Where tiny text breaks on the reader's end
Coverage gaps explain why some letters don't shrink. A second problem explains why some readers see boxes (□) even for letters that do exist: font coverage. Each tiny character has to be present in the font the viewing app is using. When a device or app lacks that specific glyph, it falls back to a missing-character box. The riskiest characters are exactly the ones pulled from supplementary blocks — like the 2021 modifier 'q' workaround — which many older fonts simply don't include. Older phones, some desktop browsers, and certain in-app text fields are the usual culprits. If your tiny text shows boxes for some viewers, that's a font-coverage gap on their end, not an error in the text.
There are two more limits that have nothing to do with looks. Screen readers handle this text poorly — they may spell it out character by character, read it in a strange voice, or skip it entirely — so anyone using assistive tech may miss what you wrote. And in-app search won't match it: a username or keyword written in tiny text won't come up when someone types the normal-letter version. That's why styled Unicode belongs on decoration, never on the words people need to read aloud, search for, or rely on.
How to use it without it backfiring
Tiny text is a great accent and a poor foundation. A few practical rules keep it on the right side of that line:
- Keep the styled part short. A single raised phrase reads as intentional; a whole paragraph reads as broken on the first device that's missing a glyph.
- Never style anything load-bearing. Handles, links, hashtags, and searchable keywords should stay in plain text so people can find and tap them.
- Lean on numbers for subscript.
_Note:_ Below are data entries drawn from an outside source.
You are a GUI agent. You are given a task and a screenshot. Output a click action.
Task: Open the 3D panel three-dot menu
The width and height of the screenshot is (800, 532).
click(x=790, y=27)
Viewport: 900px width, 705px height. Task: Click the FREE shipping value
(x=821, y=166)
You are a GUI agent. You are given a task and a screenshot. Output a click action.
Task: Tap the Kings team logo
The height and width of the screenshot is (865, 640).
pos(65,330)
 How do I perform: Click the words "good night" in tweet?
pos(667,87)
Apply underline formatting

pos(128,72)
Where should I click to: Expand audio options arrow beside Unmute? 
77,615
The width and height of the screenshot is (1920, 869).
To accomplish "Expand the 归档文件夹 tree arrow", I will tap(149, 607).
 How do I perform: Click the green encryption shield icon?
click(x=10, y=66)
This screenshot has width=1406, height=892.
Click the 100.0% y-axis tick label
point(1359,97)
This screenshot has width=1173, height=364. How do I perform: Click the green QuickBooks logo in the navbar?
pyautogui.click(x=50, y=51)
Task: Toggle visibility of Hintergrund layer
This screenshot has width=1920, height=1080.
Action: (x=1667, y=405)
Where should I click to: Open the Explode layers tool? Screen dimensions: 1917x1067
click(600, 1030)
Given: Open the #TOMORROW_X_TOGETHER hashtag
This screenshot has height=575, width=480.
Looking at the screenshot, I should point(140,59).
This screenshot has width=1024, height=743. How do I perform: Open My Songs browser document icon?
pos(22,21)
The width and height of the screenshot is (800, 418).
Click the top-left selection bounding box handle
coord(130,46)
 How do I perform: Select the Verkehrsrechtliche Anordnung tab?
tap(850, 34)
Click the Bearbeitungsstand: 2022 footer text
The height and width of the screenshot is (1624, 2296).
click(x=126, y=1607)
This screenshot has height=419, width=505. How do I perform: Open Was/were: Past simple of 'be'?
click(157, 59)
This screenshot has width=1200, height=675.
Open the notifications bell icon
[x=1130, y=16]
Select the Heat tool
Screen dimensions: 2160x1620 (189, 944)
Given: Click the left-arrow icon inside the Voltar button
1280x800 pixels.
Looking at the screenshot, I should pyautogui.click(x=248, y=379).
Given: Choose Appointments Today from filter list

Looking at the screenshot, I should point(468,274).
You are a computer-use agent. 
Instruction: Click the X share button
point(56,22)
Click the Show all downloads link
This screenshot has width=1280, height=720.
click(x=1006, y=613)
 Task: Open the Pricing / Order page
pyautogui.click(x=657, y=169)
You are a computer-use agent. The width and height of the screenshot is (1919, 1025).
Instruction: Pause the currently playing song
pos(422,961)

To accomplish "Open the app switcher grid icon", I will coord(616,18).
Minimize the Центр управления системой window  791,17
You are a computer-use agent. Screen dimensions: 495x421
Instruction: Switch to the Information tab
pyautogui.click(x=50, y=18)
H₂O, CO₂, and x₁ are rock-solid; subscript words are not.
- Preview on a second device before you commit it to a bio — what looks crisp on your phone may be boxes on an older one.
- Always have a plain-text fallback for anything that has to be read, searched, or read aloud.
On BoldlyType, the conversion runs entirely in your browser — you type, each letter is mapped to its tiny Unicode equivalent, and you copy the result. Nothing is uploaded, there's no signup, and you can preview superscript, subscript, and other styles side by side to see which one survives where you're pasting it. Used as decoration, with plain text underneath it, tiny text does exactly what you want. Asked to carry meaning on its own, it quietly lets you down — and now you know precisely why.